Task statement >>
Arrange all of the lines below as a Markdown table with the columns No. and Line. Number each row, and leave out any blank lines.

[Entries on where items appear]
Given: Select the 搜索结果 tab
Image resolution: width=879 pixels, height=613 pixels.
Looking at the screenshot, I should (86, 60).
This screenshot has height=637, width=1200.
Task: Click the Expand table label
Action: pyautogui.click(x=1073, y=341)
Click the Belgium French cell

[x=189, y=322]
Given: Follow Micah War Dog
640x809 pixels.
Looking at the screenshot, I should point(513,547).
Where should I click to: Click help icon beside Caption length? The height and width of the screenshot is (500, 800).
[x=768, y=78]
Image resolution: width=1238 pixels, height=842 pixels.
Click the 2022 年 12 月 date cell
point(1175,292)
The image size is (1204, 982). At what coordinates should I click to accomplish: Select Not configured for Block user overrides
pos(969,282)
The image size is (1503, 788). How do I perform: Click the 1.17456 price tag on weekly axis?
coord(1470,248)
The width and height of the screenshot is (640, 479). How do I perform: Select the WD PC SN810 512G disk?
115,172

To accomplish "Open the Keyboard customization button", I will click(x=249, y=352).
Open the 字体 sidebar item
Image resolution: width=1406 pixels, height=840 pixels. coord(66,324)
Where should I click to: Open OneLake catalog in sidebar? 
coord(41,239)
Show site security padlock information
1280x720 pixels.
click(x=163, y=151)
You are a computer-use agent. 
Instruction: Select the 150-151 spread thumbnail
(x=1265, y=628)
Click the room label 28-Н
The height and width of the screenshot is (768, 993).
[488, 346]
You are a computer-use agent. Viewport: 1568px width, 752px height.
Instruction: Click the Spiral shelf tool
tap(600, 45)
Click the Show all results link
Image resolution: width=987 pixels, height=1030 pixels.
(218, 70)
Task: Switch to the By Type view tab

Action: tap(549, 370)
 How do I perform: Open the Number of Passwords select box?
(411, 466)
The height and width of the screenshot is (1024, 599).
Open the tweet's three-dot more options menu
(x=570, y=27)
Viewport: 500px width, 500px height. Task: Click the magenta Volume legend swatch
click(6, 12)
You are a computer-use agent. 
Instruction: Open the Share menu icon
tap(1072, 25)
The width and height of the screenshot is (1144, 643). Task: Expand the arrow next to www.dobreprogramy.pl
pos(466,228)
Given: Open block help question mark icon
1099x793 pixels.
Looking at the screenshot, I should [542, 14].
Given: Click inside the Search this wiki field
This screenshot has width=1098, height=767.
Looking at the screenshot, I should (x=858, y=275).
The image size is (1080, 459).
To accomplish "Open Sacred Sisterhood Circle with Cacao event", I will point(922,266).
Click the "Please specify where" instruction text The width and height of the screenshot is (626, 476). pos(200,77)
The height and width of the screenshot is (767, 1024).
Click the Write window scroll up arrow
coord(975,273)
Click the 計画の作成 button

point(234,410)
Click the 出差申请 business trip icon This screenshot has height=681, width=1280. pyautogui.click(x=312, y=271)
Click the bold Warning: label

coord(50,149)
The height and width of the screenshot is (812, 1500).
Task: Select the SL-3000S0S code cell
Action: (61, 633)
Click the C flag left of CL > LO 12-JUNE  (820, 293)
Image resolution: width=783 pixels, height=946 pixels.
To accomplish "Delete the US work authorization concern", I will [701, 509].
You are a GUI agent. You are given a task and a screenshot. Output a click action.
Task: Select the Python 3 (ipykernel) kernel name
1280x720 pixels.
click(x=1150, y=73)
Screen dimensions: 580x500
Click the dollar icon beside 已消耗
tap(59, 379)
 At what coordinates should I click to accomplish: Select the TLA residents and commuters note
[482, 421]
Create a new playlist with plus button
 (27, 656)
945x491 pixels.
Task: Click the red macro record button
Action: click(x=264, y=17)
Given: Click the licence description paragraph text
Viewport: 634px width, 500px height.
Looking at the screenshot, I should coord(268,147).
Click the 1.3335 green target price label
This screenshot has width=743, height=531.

Reply >>
| No. | Line |
|---|---|
| 1 | Given: Select the 搜索结果 tab |
| 2 | Image resolution: width=879 pixels, height=613 pixels. |
| 3 | Looking at the screenshot, I should (86, 60). |
| 4 | This screenshot has height=637, width=1200. |
| 5 | Task: Click the Expand table label |
| 6 | Action: pyautogui.click(x=1073, y=341) |
| 7 | Click the Belgium French cell |
| 8 | [x=189, y=322] |
| 9 | Given: Follow Micah War Dog |
| 10 | 640x809 pixels. |
| 11 | Looking at the screenshot, I should point(513,547). |
| 12 | Where should I click to: Click help icon beside Caption length? The height and width of the screenshot is (500, 800). |
| 13 | [x=768, y=78] |
| 14 | Image resolution: width=1238 pixels, height=842 pixels. |
| 15 | Click the 2022 年 12 月 date cell |
| 16 | point(1175,292) |
| 17 | The image size is (1204, 982). At what coordinates should I click to accomplish: Select Not configured for Block user overrides |
| 18 | pos(969,282) |
| 19 | The image size is (1503, 788). How do I perform: Click the 1.17456 price tag on weekly axis? |
| 20 | coord(1470,248) |
| 21 | The width and height of the screenshot is (640, 479). How do I perform: Select the WD PC SN810 512G disk? |
| 22 | 115,172 |
| 23 | To accomplish "Open the Keyboard customization button", I will click(x=249, y=352). |
| 24 | Open the 字体 sidebar item |
| 25 | Image resolution: width=1406 pixels, height=840 pixels. coord(66,324) |
| 26 | Where should I click to: Open OneLake catalog in sidebar?  |
| 27 | coord(41,239) |
| 28 | Show site security padlock information |
| 29 | 1280x720 pixels. |
| 30 | click(x=163, y=151) |
| 31 | You are a computer-use agent.  |
| 32 | Instruction: Select the 150-151 spread thumbnail |
| 33 | (x=1265, y=628) |
| 34 | Click the room label 28-Н |
| 35 | The height and width of the screenshot is (768, 993). |
| 36 | [488, 346] |
| 37 | You are a computer-use agent. Viewport: 1568px width, 752px height. |
| 38 | Instruction: Click the Spiral shelf tool |
| 39 | tap(600, 45) |
| 40 | Click the Show all results link |
| 41 | Image resolution: width=987 pixels, height=1030 pixels. |
| 42 | (218, 70) |
| 43 | Task: Switch to the By Type view tab |
| 44 | Action: tap(549, 370) |
| 45 |  How do I perform: Open the Number of Passwords select box? |
| 46 | (411, 466) |
| 47 | The height and width of the screenshot is (1024, 599). |
| 48 | Open the tweet's three-dot more options menu |
| 49 | (x=570, y=27) |
| 50 | Viewport: 500px width, 500px height. Task: Click the magenta Volume legend swatch |
| 51 | click(6, 12) |
| 52 | You are a computer-use agent.  |
| 53 | Instruction: Open the Share menu icon |
| 54 | tap(1072, 25) |
| 55 | The width and height of the screenshot is (1144, 643). Task: Expand the arrow next to www.dobreprogramy.pl |
| 56 | pos(466,228) |
| 57 | Given: Open block help question mark icon |
| 58 | 1099x793 pixels. |
| 59 | Looking at the screenshot, I should [542, 14]. |
| 60 | Given: Click inside the Search this wiki field |
| 61 | This screenshot has width=1098, height=767. |
| 62 | Looking at the screenshot, I should (x=858, y=275). |
| 63 | The image size is (1080, 459). |
| 64 | To accomplish "Open Sacred Sisterhood Circle with Cacao event", I will point(922,266). |
| 65 | Click the "Please specify where" instruction text The width and height of the screenshot is (626, 476). pos(200,77) |
| 66 | The height and width of the screenshot is (767, 1024). |
| 67 | Click the Write window scroll up arrow |
| 68 | coord(975,273) |
| 69 | Click the 計画の作成 button |
| 70 | point(234,410) |
| 71 | Click the 出差申请 business trip icon This screenshot has height=681, width=1280. pyautogui.click(x=312, y=271) |
| 72 | Click the bold Warning: label |
| 73 | coord(50,149) |
| 74 | The height and width of the screenshot is (812, 1500). |
| 75 | Task: Select the SL-3000S0S code cell |
| 76 | Action: (61, 633) |
| 77 | Click the C flag left of CL > LO 12-JUNE  (820, 293) |
| 78 | Image resolution: width=783 pixels, height=946 pixels. |
| 79 | To accomplish "Delete the US work authorization concern", I will [701, 509]. |
| 80 | You are a GUI agent. You are given a task and a screenshot. Output a click action. |
| 81 | Task: Select the Python 3 (ipykernel) kernel name |
| 82 | 1280x720 pixels. |
| 83 | click(x=1150, y=73) |
| 84 | Screen dimensions: 580x500 |
| 85 | Click the dollar icon beside 已消耗 |
| 86 | tap(59, 379) |
| 87 |  At what coordinates should I click to accomplish: Select the TLA residents and commuters note |
| 88 | [482, 421] |
| 89 | Create a new playlist with plus button |
| 90 |  (27, 656) |
| 91 | 945x491 pixels. |
| 92 | Task: Click the red macro record button |
| 93 | Action: click(x=264, y=17) |
| 94 | Given: Click the licence description paragraph text |
| 95 | Viewport: 634px width, 500px height. |
| 96 | Looking at the screenshot, I should coord(268,147). |
| 97 | Click the 1.3335 green target price label |
| 98 | This screenshot has width=743, height=531. |